Tuesday, November 30, 2010

BOOK CLUB: How We Test Software at Microsoft (4/16)

This is the fourth installment in the TESTHEAD BOOK CLUB coverage of “How We Test Software at Microsoft”. With this chapter, we move into what Alan referred to in the introduction as the “About Testing” phase of the book, where he and the other authors talk about Testing skills in general. Chapter 4 covers Test Case Design.

Chapter 4: A Practical Approach to Test Case Design

Alan makes the case that Microsoft does not develop products with a short shelf life, generally speaking. While some applications and Operating systems have a bigger impact than others, it’s generally a given that an Operating System or an Office Suite may well be in use for 10 years or more, so the tests that are developed need to be robust enough to be in active use for at least a decade, if not longer. As a user of certain applications, I happen to know this is the truth. While I have a laptop that is running with the latest and greatest applications (Windows 7, Office 2010, etc.) my work desktop is still running Windows XP and Office 2007. Various virtual machines that I maintain and use for testing have Operating systems as far back as Windows 2000, Office 2000, SQL Server 2000, etc., because we have customers that still actively use these technologies. So I get where Alan’s coming from here.

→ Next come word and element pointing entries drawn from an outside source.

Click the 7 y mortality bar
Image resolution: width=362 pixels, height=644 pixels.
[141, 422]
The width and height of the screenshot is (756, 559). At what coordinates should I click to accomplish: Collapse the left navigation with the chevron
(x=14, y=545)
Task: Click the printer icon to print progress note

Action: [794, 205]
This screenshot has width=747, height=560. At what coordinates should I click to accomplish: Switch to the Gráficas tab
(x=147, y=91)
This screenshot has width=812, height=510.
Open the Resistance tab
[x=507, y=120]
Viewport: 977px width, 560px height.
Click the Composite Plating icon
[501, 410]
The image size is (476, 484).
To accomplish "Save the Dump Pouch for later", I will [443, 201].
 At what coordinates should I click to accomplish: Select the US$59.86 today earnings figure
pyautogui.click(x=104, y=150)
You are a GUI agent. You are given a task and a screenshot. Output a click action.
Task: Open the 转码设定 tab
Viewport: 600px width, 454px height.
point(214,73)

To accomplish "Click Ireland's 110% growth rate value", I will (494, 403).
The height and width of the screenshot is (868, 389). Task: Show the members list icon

Test automation is especially helpful when you have nailed down the long term test cases and have a good feeling they will not be changing (or the likelihood of change is very small). Manual testing is also required, but making the effort to design test cases that are robust, intelligent and focused is essential regardless of the method used to execute them.

Neat aside: Microsoft Office 2007 had more than 1 million test cases written for it. Divide that by the three thousand “feature crews” (see chapter three summary for description of a Feature Crew), and see that that gives an average of around three hundred test cases for each feature crew. That’s entirely believable, and may even be seen as “light” by some standards, but when combined, wow!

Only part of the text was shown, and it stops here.